** GIVEN INSTRUCTION **
Rewrite the listing below with "Move tool" replaced by "Lasso tool", leaving everything else unchanged.

○ ○ ○

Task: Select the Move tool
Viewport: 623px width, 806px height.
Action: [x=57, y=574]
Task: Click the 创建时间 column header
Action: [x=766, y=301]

○ ○ ○

** EXPECTED OUTPUT **
Task: Select the Lasso tool
Viewport: 623px width, 806px height.
Action: [x=57, y=574]
Task: Click the 创建时间 column header
Action: [x=766, y=301]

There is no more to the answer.